CHECK YOUR UNDERSTANDING ▸
1/ In the biography of Denzel Washington, in what year did Washington marry Pauletta Pearson?
2/ Rewrite part of the biography of Denzel Washington, beginning at the words "In 1983, Washington" and stopping after "Desmond Tutu officiating.", with "wedding vows" changed to "marriage vows".

In 2002, Washington made his directorial debut with the biographical film Antwone Fisher.

His second directorial effort was The Great Debaters, released in 2007. Washington’s third directorial effort, Fences, in which he also starred, was released on December 16, 2016, and was nominated for the Academy Award for Best Picture.

Denzel Hayes Washington, Jr., was born in Mount Vernon, New York. He has an older sister, Lorice, and a younger brother. His father, Virginia-born Reverend Denzel Washington, was an ordained Pentecostal minister, who worked for the Water Department and at a local department store. His mother, Lennis, a beauty parlor owner, was born in Georgia and raised in Harlem.

Washington was not allowed to watch movies by his parents, who divorced when he was fourteen. As a youth, he went through a rebellious stage, and several of his friends went to prison. His mother responded to his behavioral problems by sending him to preparatory school.

Washington later enrolled at Fordham University, where he discovered acting and earned a degree in journalism, while studying at Fordham, he came to prominence at the Negro Ensemble Company playing “Peterson” in the Pulitzer Prize winning play ‘A Soldier’s Play.” His first film role was in the 1975 made-for-television movie, “Wilma.” His big break came when he starred in the television hospital drama, “St. Elsewhere.” He was one of a few actors to appear on the series for its entire six-year run.

In 1983, Washington married actress Pauletta Pearson, whom he met on the set of his first screen role. The couple has four children, John David, who signed a football contract with the St. Louis Rams after playing college ball at Morehouse, Katia, Olivia and Malcolm. In 1995, the couple renewed their wedding vows in South Africa with Archbishop Desmond Tutu officiating.

Washington is known globally for his acting ability; in 1987, after appearing in several minor theatrical films and stage roles, Washington starred as South African anti-apartheid campaigner Steve Biko in Richard Attenborough’s “Cry Freedom,” a role for which he received an Oscar nomination for Best Supporting Actor. In 1989, Washington won an Oscar for Best Supporting Actor for playing a defiant, self-possessed slave in the film “Glory,” in 1992.

He was nominated as Best Actor in a Leading Role in “Malcolm X.” In 1999, he was nominated for Best Actor in a Leading Role, “Hurricane.” In 2001, Washington won Best Actor in a Leading Role in “Training Day.” Other film credits include “John and Antwone Fisher” (2002), “Out of Time” (2003), “Man on Fire” (2004), “The Manchurian Candidate” (2004), “Inside Man” (2006), “Deja Vu” (2006), “American Gangster,” and “The Great Debaters” (2007).

DATASET CONTENT ▸
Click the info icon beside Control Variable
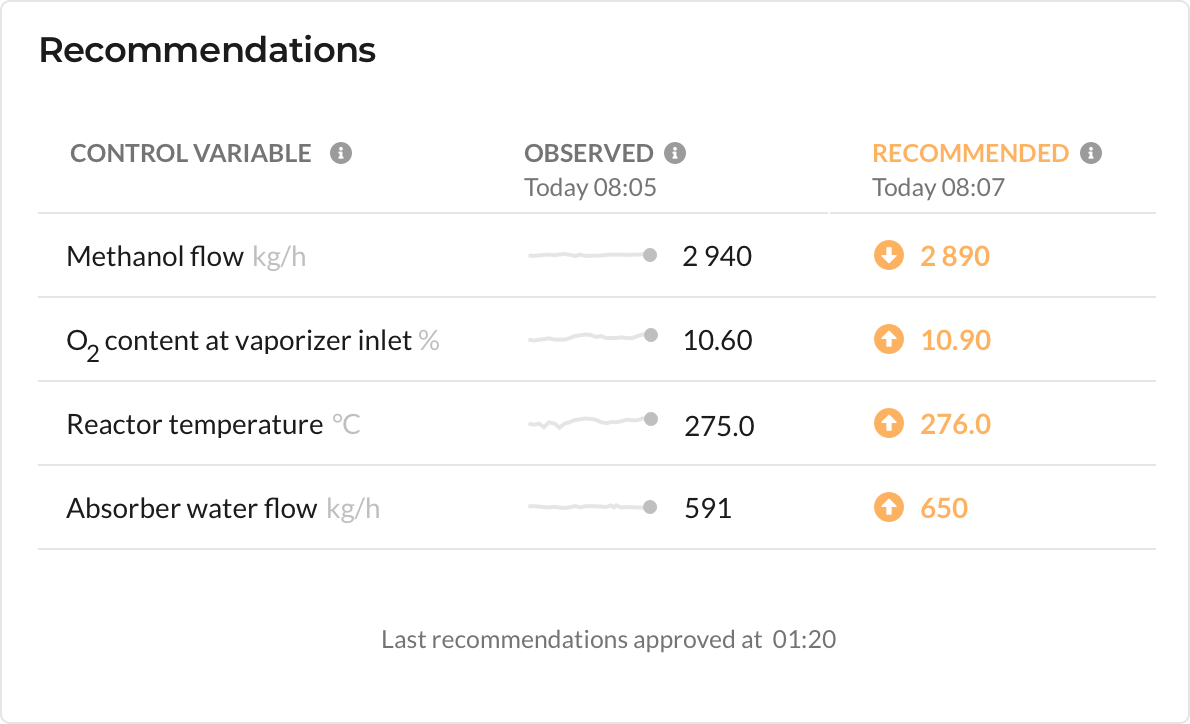tap(341, 153)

ANSWERS TO EACH TASK ▸
1/ 1983

2/
In 1983, Washington married actress Pauletta Pearson, whom he met on the set of his first screen role. The couple has four children, John David, who signed a football contract with the St. Louis Rams after playing college ball at Morehouse, Katia, Olivia and Malcolm. In 1995, the couple renewed their marriage vows in South Africa with Archbishop Desmond Tutu officiating.